花王スキンケア研究所、花王加工・プロセス開発研究所は、太陽光に含まれる近赤外線を高効率でカットする薄膜状酸化チタンを見出し、太陽光下での不快な肌表面温度の上昇・熱さ感覚を抑制できる近赤外線防御技術を開発した。
今回の研究成果は、「第85回SCCJ研究討論会(2019年11月27日・東京都)」にて発表するとともに、得られた知見は今後のサンケア技術開発につなげていく。
同社の調査(20~50歳の男女1500名、2019年)では、強い日差しの下で、日やけ止めを塗っても解決できない不快感として、49%の人が「肌がじりじりする、ひりひりする」ことを経験していることがわかった。
その原因として、太陽光に含まれる近赤外線に着目。直射日光が肌にあたると、5分程度で肌表面温度が5~6℃上昇することや、外気温が28℃を超えるような暑熱環境下ではその表面温度は40℃以上にもなることを確認した。
肌の表面温度が約42℃になると、温度に対する感覚受容体が活性化し、痛覚を刺激することが知られているが、暑熱環境下で太陽光にあたった際に肌に灼熱感を感じるのは、このような肌の表面温度の上昇によるものであると考え、同社では太陽光に含まれる近赤外線から肌をしっかり守ることを目指し、近赤外線防御技術の開発に取り組んだ。
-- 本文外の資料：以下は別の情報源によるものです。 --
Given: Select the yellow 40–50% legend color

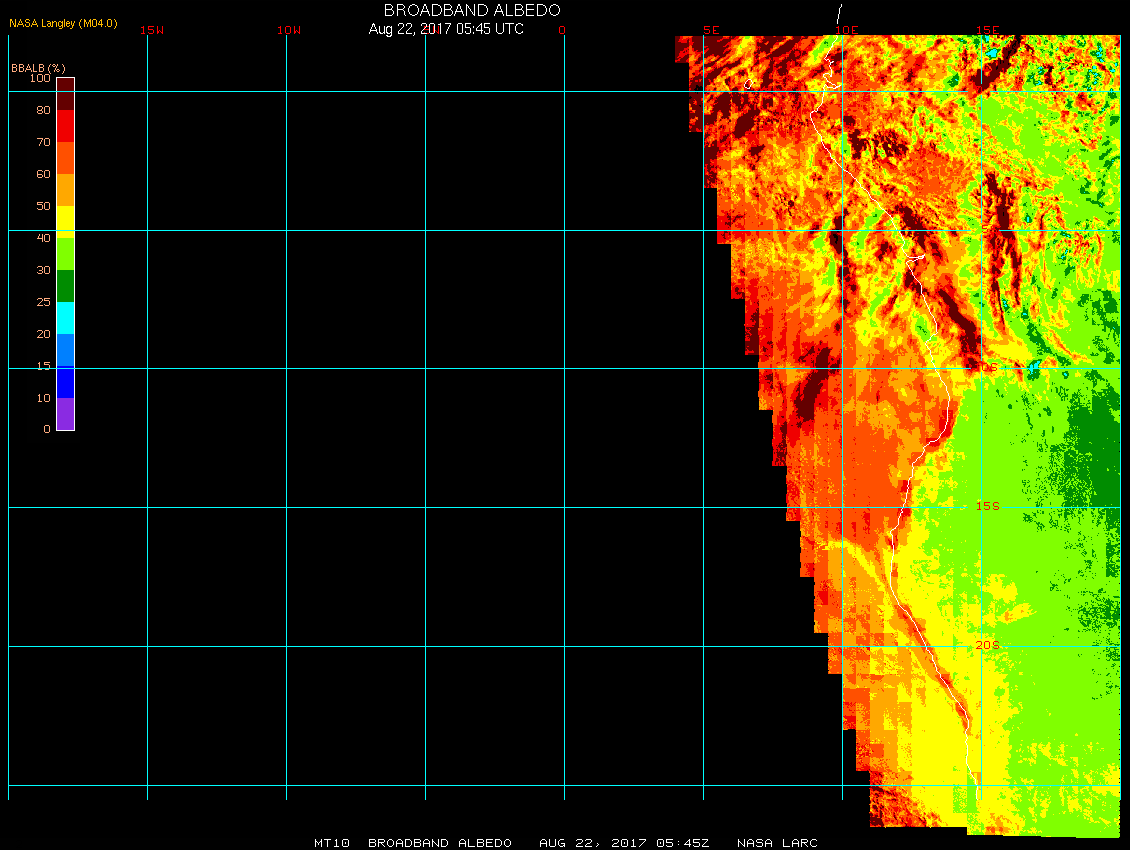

近赤外線を散乱してカットする素材はこれまでにも使われてきたが、肌表面温度の上昇を抑制する効果としては充分ではなかったことから、同社は光線の干渉の原理に着目し、近赤外線の波長を選択的にカットする素材を探索した。
その結果、化粧品原料である薄膜状酸化チタンの膜厚をコントロールすることで、高い近赤外線防御性能を発現することを見出した。
この近赤外線防御素材と紫外線防御剤を配合した日やけ止め製剤(紫外線&近赤外線防御)と従来の日やけ止め製剤(紫外線防御)をそれぞれ前腕に塗布、人工太陽光を照射し、肌表面の温度変化を確認した。その結果、人工太陽光の照射によって、未塗布の前腕で肌温度は5分間で6.5℃上昇したほか、従来の日やけ止め製剤も未塗布と同様の肌温度の上昇が認められた。
一方、新しい素材を配合した日やけ止め製剤(紫外線&近赤外線防御)では、肌温度上昇は平均5.5℃にとどまり、平均でマイナス1℃、最大でマイナス1.6℃の肌温度の上昇抑制が認められた。
また、照射5分後の熱さ、じりじり感それぞれの感覚について、被験者の主観評価を行ったところ、未塗布、従来の日やけ止め製剤に比較して紫外線&近赤外線を防御する新しい日やけ止め製剤では、熱さ、じりじり感の感覚スコアが有意に低下することを確認した。
つまり、近赤外線を高効率でカットし、太陽光による肌表面温度上昇を抑制できる近赤外線防御技術を採用することで、紫外線のみを防御する製剤では防ぎきれなかった太陽光による肌表面温度上昇・熱さ感覚を低減できることがわかった。